◆ To do ◆
For the entries that follow, tally the lines holding the string "screenshot". Give the total and nothing else.

◆ Given data ◆
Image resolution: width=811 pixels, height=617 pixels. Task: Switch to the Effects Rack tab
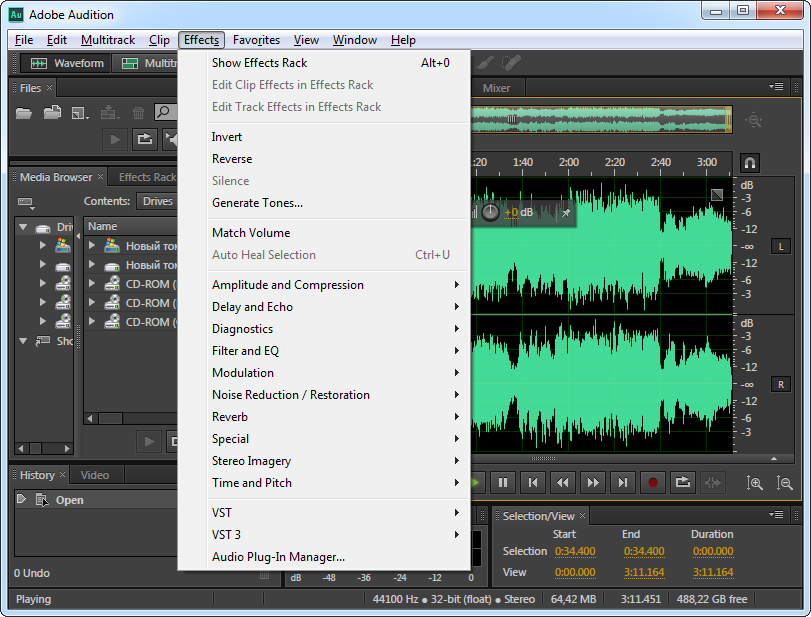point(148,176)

==

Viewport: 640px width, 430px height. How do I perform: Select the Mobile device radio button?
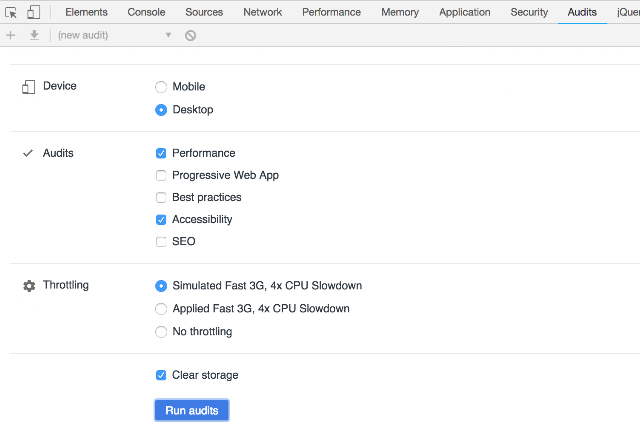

* * *

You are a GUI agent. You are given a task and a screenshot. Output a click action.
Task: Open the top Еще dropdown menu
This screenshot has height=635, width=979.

◆ Output for this exercise ◆
2